A ‘robust and joined-up IT system’ needs to be prioritised before technological innovation, the RCGP has said.
In its new tech manifesto, the RCGP has called on the health secretary Matt Hancock to focus on installing secure IT systems for all GP practices, with secure broadband and IT maintenance support.
The manifesto outlines the need for all practices to have access to a single shared electronic patient record throughout the NHS.
According to the manifesto, Finland and Estonia already have a shared patient record system.
It is estimated that almost 80% of practices will soon be using outdated systems that cannot cope with the future patient care.
At the beginning of this year, Mr Hancock announced that GP IT systems would be overhauled.

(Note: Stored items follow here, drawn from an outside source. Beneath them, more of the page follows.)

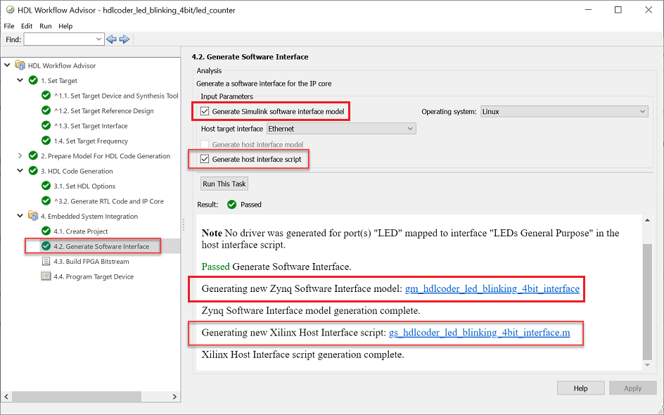Toggle Generate host interface script checkbox
This screenshot has width=664, height=415.
(205, 160)
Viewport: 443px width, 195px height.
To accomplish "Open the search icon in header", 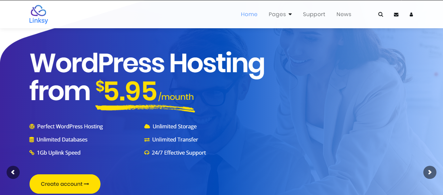I will (x=381, y=14).
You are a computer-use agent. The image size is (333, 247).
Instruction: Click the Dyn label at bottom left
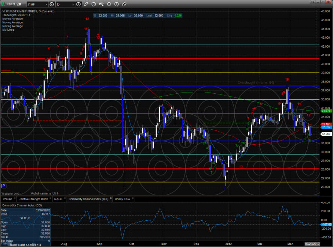(4, 243)
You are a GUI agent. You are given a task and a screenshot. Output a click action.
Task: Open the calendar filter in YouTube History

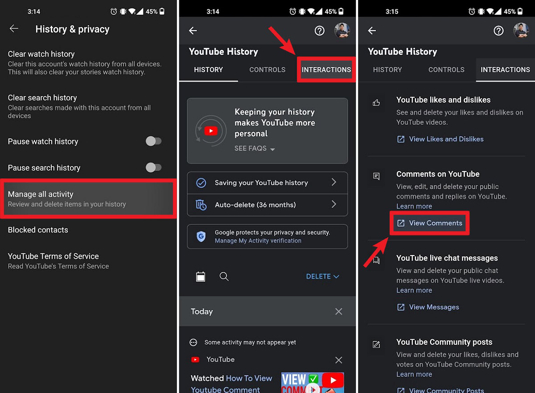[x=201, y=276]
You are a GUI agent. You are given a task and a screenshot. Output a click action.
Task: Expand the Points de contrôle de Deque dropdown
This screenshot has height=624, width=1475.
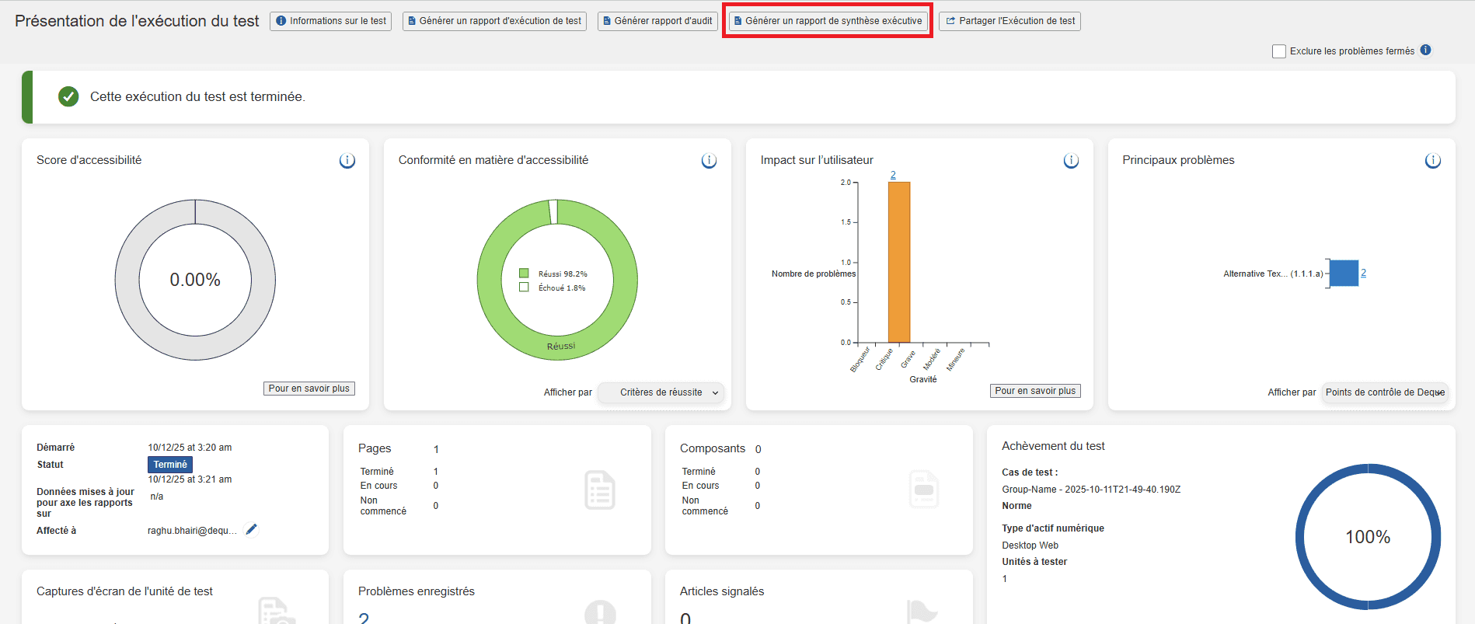1384,392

Earlier in February, a NAO report concluded that GP registration databases which select patients for screening are ‘not fit for purpose’.
RCGP chair Professor Helen Stokes-Lampard said GPs ‘need the basics to work first’ before embracing the latest tech.
‘GPs have always embraced new technology. General practice was the first NHS sector to have electronic prescribing and electronic patient records so we know how beneficial new technology can be and we recognise its huge potential to help our patients.
She added: ‘GPs want the latest, cutting-edge tech at our disposal, but we need the basics to work first.
‘That means everything from making sure that our computers don’t crash while issuing a prescription, to making sure our systems talk to those in all hospitals so that we can improve the care and experience that our patients receive throughout the NHS.
‘We want the NHS to be a world leader in technology, and we are ready for a new wave of exciting opportunities which have the potential to revolutionise patient care, but a lot of work is needed before that can happen, and we need to ensure sure that these opportunities are embraced safely and sustainably with GPs at the centre of changes.’
Last year, the health secretary banned practices from buying new fax machines from January and will not be allowed to use them after March 2020.
Meanwhile, a leaked memo showed many online GP providers do not have the technology to connect to the NHS app.